Geralmente temos este desafio em mente porque estamos incomodados vendo sucata acumulada ou aprovando repetidas notas de serviço para remoção. Caçambas cheias é um sinal claro que está desperdiçando. Infelizmente é apenas a “ponta do Iceberg”!
Se tanto sobrou para sucatear, o quanto foi retrabalho? E o quanto foi para o cliente com defeito?

Certamente você já ouviu esses comentários:
  • O Refugo faz parte da Produção, já está nos custos!
  • Isso é o Refugo “Natural”, faz parte do processo de fabricação.
  • Esse Refugo não tem problema, a gente retrabalha e manda.
  • Boa parte do Refugo nos usamos para o mercado de reposição.

Refugo é uma das Paradigmas mais poderosa da Indústria.
Os conceitos como “Zero Defeito” são apenas utopia para a maioria.

Empresas investindo recursos para Reduzir Refugo estão na direção certa.
Eu fui Champion de vários grupos Lean Six Sigma com meta de Redução de Refugo.
Trabalhamos em vários processos e conseguimos ganhos financeiros expressivos.

Não é preciso de Black Belt para resolver os problemas simples.
Um treinamento “on the job” de algumas ferramentais básicas proporcionam resultados rápidos.
Em 3 meses é possível reduzir em 30% os refugos sem necessidade de investimentos pesados.
Apenas Foco e Disciplina já são 80% dos esforços necessários.

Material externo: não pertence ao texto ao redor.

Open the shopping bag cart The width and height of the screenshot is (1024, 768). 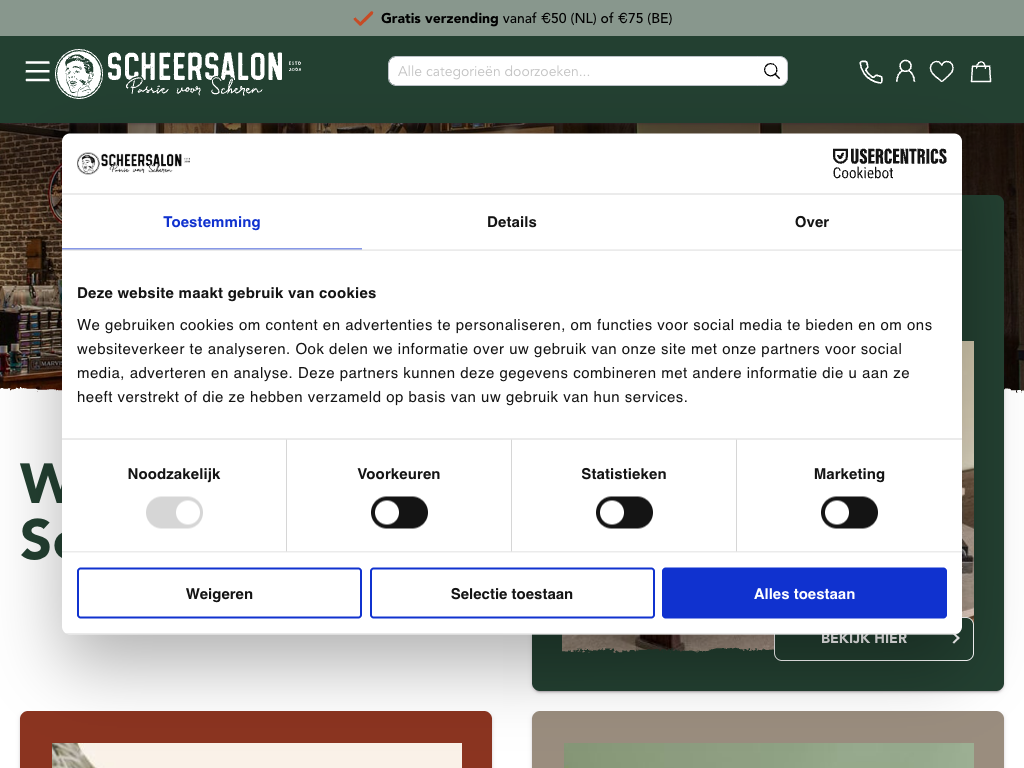pos(981,72)
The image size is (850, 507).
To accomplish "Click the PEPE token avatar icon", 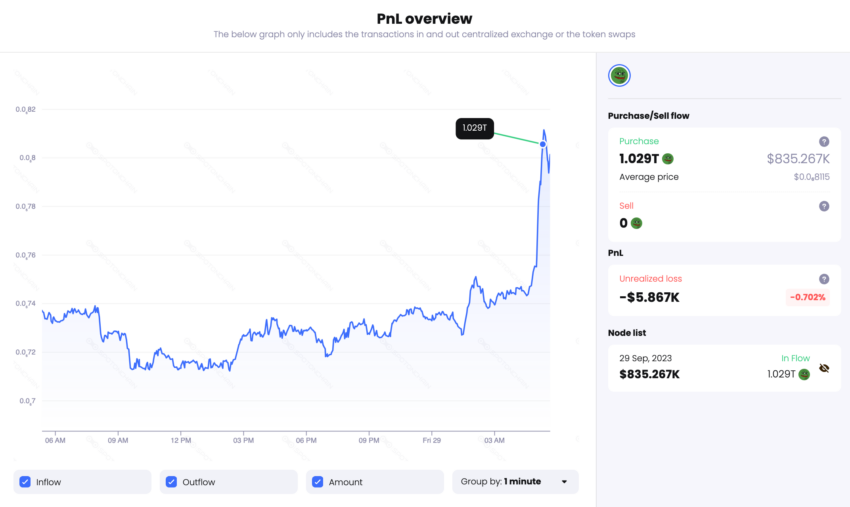I will click(x=619, y=75).
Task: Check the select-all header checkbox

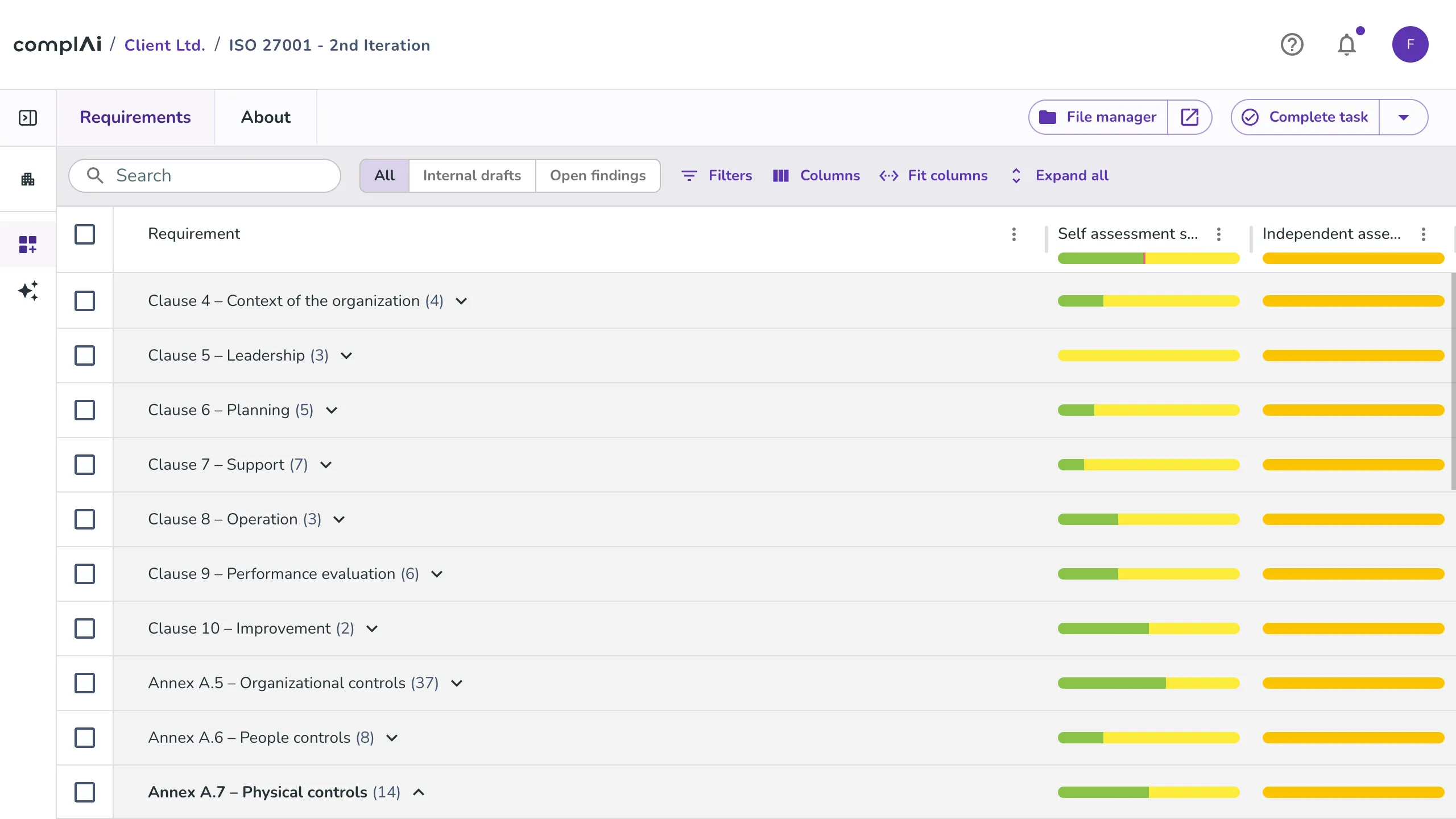Action: 85,234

A Metodologia DMAIC do Six Sigma é uma variante do famoso ciclo PDCA de Melhoria Continua. Ele foi desenvolvido para focar em Processos e usar ferramentais estatísticas um pouco mais avançadas.

DMAIC pode ser resumido em:
  • D de Define
    • O primeiro passo é de entender o Processo na sua globalidade
      • Entradas / Saídas
      • Exigências / Especificações / Expectativas
      • Perfil dos Utilizadores / influências Externas
      • Metas do projeto
  • M de Measure
    • O segundo passo é de conseguir medir
      • Os Parâmetros dos Processos
      • As Características do Produto
      • A Satisfação dos Clientes
  • A de Analyze
    • O terceiro passo é Analisar as medições para
      • Identificar os aspectos mais Influentes
      • Descartar os elementos sem interferência
      • Determinar as Interações criticas
      • Confirmar as primeiras intuições
  • I de Improve
    • O quarto passo é
      • Estabelecer as Estrategias
      • Implementar os Planos de Ação
      • Modificar os Padrões
      • Treinar as Pessoas
  • C de Control
    • O Quinto passo é monitorar as mudanças
      • Capacidade de seguir os novos padrões
      • Eficacia das mudanças
      • Identificação de novas tendências
      • Escolha dos novos “alvos”

Antes mesmo do “Improve”, sempre aparecem os famosos “Quick Savings”, essas mudanças simples com implementação imediata que proporcionam “Ganhos Rápidos”. Isso fortalece os benefícios do projeto e motiva a equipe em buscar “mais”.

Eu consegui bons resultados com pessoas sem nem fazer o treinamento Green Belt.


Eu também tive o prazer de trabalhar com Black Belt em projeto mais complexos e conseguimos afinar vários processos resultando, além de redução de Refugo importante, em aumento de Produtividade e redução de Consumo de Matéria Prima. Eu posso confessar que eu fui surpreso do quanto o projeto conseguiu impactar o produto na sua globalidade e assim abrir novas oportunidades de mercado por ter uma redução de custo tão significativa.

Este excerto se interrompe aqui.